By David Shepardson and Daniel Trotta
(Reuters) - The fatal derailment of an Amtrak train south of Seattle on Monday could intensify scrutiny of the national passenger railroad company's safety record, which was already under harsh criticism following a series of fatal incidents.
The cause of Monday's accident, which killed at least three people, has yet to be determined, and it could take months for investigators from the U.S. National Transportation Safety Board to reach a conclusion.
Just last month, the chairman of the NTSB issued a scathing critique of Amtrak's culture, saying a future breakdown was likely, and the board made nine safety recommendations.
"Amtrak's safety culture is failing and is primed to fail again, until and unless Amtrak changes the way it practices safety management," NTSB Chairman Robert Sumwalt said in a statement on Nov. 14.
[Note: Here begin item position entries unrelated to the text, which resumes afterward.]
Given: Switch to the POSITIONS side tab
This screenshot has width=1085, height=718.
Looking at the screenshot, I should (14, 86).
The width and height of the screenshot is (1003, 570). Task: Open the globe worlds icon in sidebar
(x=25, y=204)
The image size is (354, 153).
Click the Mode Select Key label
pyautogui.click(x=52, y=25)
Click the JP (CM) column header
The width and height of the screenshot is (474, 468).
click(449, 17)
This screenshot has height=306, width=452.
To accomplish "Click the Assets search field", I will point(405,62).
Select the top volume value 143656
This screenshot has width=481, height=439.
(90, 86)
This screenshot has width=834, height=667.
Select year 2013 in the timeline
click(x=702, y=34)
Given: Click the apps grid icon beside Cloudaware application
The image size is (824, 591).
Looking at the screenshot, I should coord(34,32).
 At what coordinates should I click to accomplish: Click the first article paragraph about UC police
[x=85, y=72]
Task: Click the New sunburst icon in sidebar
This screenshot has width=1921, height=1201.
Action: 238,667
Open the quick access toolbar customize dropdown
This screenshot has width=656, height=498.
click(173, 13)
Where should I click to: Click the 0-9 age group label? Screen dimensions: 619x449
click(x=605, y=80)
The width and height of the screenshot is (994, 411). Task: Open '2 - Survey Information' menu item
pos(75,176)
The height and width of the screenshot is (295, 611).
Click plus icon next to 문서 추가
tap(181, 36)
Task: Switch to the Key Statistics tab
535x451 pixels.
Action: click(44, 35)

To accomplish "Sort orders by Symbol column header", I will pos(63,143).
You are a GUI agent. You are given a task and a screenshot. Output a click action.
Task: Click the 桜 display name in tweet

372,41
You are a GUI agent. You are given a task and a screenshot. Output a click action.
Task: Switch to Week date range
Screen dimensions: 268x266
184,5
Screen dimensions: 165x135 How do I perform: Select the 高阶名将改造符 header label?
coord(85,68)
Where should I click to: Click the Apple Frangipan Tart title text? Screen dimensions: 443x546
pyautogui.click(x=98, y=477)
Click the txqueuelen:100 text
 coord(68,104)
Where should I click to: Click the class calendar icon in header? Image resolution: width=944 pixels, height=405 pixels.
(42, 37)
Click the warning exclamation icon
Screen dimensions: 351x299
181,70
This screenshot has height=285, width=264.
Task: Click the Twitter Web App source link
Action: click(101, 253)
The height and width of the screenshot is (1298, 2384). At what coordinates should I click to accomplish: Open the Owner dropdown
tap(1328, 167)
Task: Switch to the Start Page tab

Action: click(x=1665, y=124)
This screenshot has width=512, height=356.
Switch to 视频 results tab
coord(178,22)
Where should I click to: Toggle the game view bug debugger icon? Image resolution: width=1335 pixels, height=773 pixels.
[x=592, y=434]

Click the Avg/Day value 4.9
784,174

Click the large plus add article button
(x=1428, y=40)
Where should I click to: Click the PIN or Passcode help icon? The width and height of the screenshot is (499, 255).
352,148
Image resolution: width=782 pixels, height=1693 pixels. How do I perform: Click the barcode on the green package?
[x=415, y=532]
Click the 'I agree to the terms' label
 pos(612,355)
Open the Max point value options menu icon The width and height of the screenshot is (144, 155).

Sumwalt's statement was made when the NTSB issued its findings on a fatal Amtrak accident in April 2016 in Pennsylvania, which it said was caused by "deficient safety management across many levels of Amtrak and the resultant lack of a clear, consistent and accepted vision for safety."
There was no indication that any of the same issues played a role in the Washington crash.
In the Pennsylvania accident, an Amtrak train struck a backhoe working on railroad tracks in Chester, Pennsylvania, killing two maintenance workers and injuring 41. It occurred a few miles south of the site of a May 2015 derailment in which eight people were killed and more than 200 injured.
Sumwalt told a hearing the board's "investigation revealed more than two dozen unsafe conditions and not all of these were rule-breaking by frontline employees."
Amtrak this past summer named former Delta Air Lines Chief Executive Officer Richard Anderson as co-CEO. Anderson on a call with reporters on Monday said he would not speculate on the cause of the crash.
Anderson said Amtrak takes NTSB recommendations from investigations "very seriously" and was continuing to make investments that the NTSB recommended.
"Safety is the highest priority of the Amtrak board," Anderson said.
Amtrak said in a memo to employees in November seen by Reuters that it had been "transforming our safety culture" since the Pennsylvania incident and had made numerous reforms, including to communication, training, safety efforts and creating a team that conducts safety audits. It also expanded drug and alcohol testing.
SLOW ROLLOUT OF SAFETY SYSTEM
On Monday, a U.S. congressman from Washington state called attention to the slow rollout of Positive Train Control, a system designed to automatically stop a train to prevent derailments caused by excessive speed, collisions with another train or passage through misaligned tracks.
"We don't know that it could have saved lives ... but it is a disappointment to me that we're not further along in the implementation of installing PTC, positive train control," Representative Denny Heck, a Democrat, told CNN.
Congress had mandated the implementation of Positive Train Control nationwide by the end of 2015, then extended that deadline until the end of 2018 when its installation became more complex than anticipated.
"There is a money issue because while Congress mandated the implementation of PTC on the railroads they didn't give any money for it, so it is self-funded," said Allan Zarembski, director of the Railroad Engineering and Safety Program at the University of Delaware.
Zarembski cautioned against assigning blame for Monday's accident, noting that Amtrak does not own the track where the accident occurred.
It is owned by the Seattle-area Sound Transit agency.
"If there was anything related to the track or the interaction between the vehicle and the track, that probably has nothing to do with the Amtrak safety culture issues that the NTSB reported on," Zarembski said.
"The railways generally are very safe," he said. "I'm very reluctant to point the finger and say the railroads are a major problem here."
A spokesman for Sound Transit, Geoff Patrick, said the track had recently been upgraded to handle passenger trains from its prior use for slow-moving freight trains. The curving stretch of track where the accident occurred had a speed limit of 30 miles per hour, and the speed of the train that derailed was “a focal point of the investigation,” Patrick said.
He said Sound Transit was part of the incident response and was working with the NTSB in its investigation.